Many Miami residents, activists and government officials have long held that the floods are worsened by the way officials manage the Grand Lake o’ the Cherokees downstream. The Grand River Dam Authority (GRDA) controls the Pensacola Dam, which holds water in Grand Lake and generates hydroelectric power.

In 2018, the City of Miami filed a complaint saying GRDA had repeatedly flooded 13,000 acres of land upstream of the lake. The city said GRDA’s dam operations were responsible for 14 floods from 1992-1995 and another 23 floods from 2007-2010.

Last week, the Federal Energy Regulatory Commission (FERC) determined the city is right. FERC, which issued GRDA’s current license to manage the Pensacola Dam in 1992, ordered GRDA to purchase the land it has flooded.
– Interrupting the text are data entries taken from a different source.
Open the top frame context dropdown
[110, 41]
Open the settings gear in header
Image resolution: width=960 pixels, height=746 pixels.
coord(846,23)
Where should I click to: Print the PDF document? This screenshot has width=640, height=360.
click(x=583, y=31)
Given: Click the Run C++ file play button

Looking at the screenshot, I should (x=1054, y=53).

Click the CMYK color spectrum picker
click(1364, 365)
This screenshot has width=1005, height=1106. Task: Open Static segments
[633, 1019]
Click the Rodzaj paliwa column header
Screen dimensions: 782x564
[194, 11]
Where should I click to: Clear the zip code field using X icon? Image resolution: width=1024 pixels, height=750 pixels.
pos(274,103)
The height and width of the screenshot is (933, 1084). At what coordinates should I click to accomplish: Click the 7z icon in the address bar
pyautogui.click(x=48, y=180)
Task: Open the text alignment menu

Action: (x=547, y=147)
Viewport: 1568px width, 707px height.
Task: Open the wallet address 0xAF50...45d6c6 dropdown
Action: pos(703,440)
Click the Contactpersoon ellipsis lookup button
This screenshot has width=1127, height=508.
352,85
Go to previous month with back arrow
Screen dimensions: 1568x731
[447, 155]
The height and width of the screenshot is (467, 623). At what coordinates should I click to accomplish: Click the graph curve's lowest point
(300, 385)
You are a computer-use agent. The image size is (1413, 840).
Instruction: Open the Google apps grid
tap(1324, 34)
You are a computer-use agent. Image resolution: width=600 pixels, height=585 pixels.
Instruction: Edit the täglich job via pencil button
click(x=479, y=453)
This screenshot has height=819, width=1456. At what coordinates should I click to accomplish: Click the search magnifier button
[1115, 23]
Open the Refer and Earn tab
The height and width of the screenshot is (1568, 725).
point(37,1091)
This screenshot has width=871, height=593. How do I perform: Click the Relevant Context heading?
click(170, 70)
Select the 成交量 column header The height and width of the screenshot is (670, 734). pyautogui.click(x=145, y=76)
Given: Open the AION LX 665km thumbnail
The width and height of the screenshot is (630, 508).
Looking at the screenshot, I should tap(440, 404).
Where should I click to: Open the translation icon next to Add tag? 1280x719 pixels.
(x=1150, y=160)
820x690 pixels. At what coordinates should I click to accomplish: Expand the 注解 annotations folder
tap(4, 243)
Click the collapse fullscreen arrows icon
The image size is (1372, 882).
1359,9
But the situation isn’t cut and dry. At the time Miami filed its complaint, Sen. Jim Inhofe represented Oklahoma in Congress and chaired the Senate Armed Services Committee. In 2019, Inhofe added an amendment called the Pensacola Act to a 1,700-page defense spending bill.

“What this act attempts to do is create what I consider to be special rules for the relicensing of the Pensacola Dam at Grand Lake, and only the Pensacola Dam at Grand Lake,” said Lively.

Congress passed the legislation, including Inhofe’s amendment, which specifically limited FERC’s authority to regulate water levels and set project boundaries for the Pensacola Dam. The amendment also suppressed tribal authority over federal land relevant to the dam.

At first, FERC ruled it could not offer Miami flood relief because of the Pensacola Act. But upon appeal, the D.C. Circuit Court ruled in Miami’s favor and bounced the complaint back to FERC, saying the Pensacola Act may not apply to GRDA’s existing license for dam operations.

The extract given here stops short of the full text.